MOSCOW (MRC) -- Refinery output in China, the world’s second-largest oil consumer, eased from record highs in March after maintenance shutdowns offset production from a new mega refinery, reported Reuters.

Refinery throughput in March rose 3.2 percent from a year earlier to 53.04 million tonnes, or 12.49 million barrels per day (bpd), data from the National Bureau of Statistics showed on Wednesday.

For the first quarter, crude runs rose 4.4 percent on a year earlier to 155.37 million tonnes, or 12.6 million bpd.

March throughput was down from record rates in the January to February period at 12.68 million bpd.

A number of Chinese refineries, including China National Offshore Oil Corp’s Huizhou refinery and Sinopec Corp’s Changling refinery, were closed last month for maintenance, which peaks during the second quarter before demand rises in the third quarter.

But privately-run Hengli Petrochemical’s new 400,000-bpd refinery in Dalian entered full commercial operations in late March, bolstering overall throughput.

For the month, China pumped 16.54 million tonnes of crude oil or 3.89 million barrels per day, up 2.1 percent from a year ago and the highest daily level in at least a year.

The increases showed that efforts by state-run oil firms to accelerate domestic drilling paid off, halting the decline in the country’s output over the past three years.

Natural gas output last month rose 9.8 percent to 15.1 billion cubic meters (bcm), a touch below December’s record 15.3 bcm.

For the first quarter, gas production rose 9.4 percent to 44 bcm.

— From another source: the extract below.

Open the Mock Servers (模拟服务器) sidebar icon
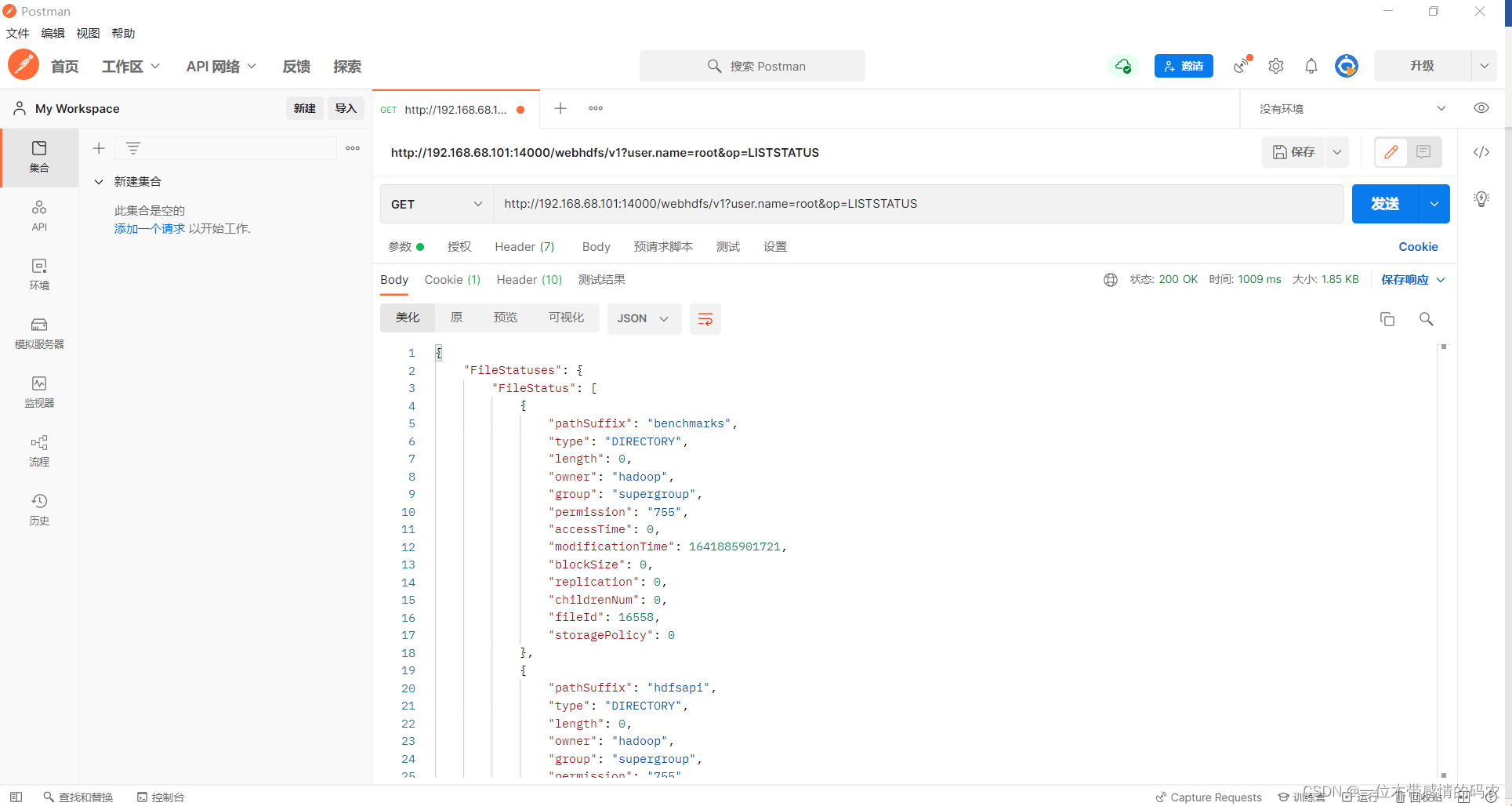Viewport: 1512px width, 806px height. [39, 332]
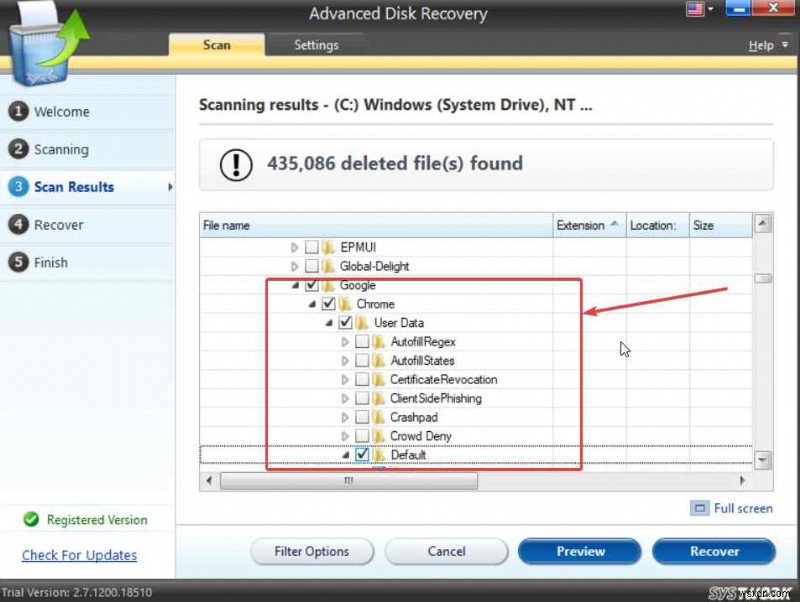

As MRC wrote earlier, in September 2018, China's Sinopec Corp joined a group planning to build an oil refinery in Alberta, an enterprise that would strengthen demand for the Canadian province's heavily discounted crude. State-owned Sinopec, formally known as China Petroleum & Chemical Corp, along with an Alberta indigenous group, China State Construction Engineering Corp and Alberta management company Teedrum, plan to build a refinery to process 167,000 barrels per day of crude into gasoline and other products.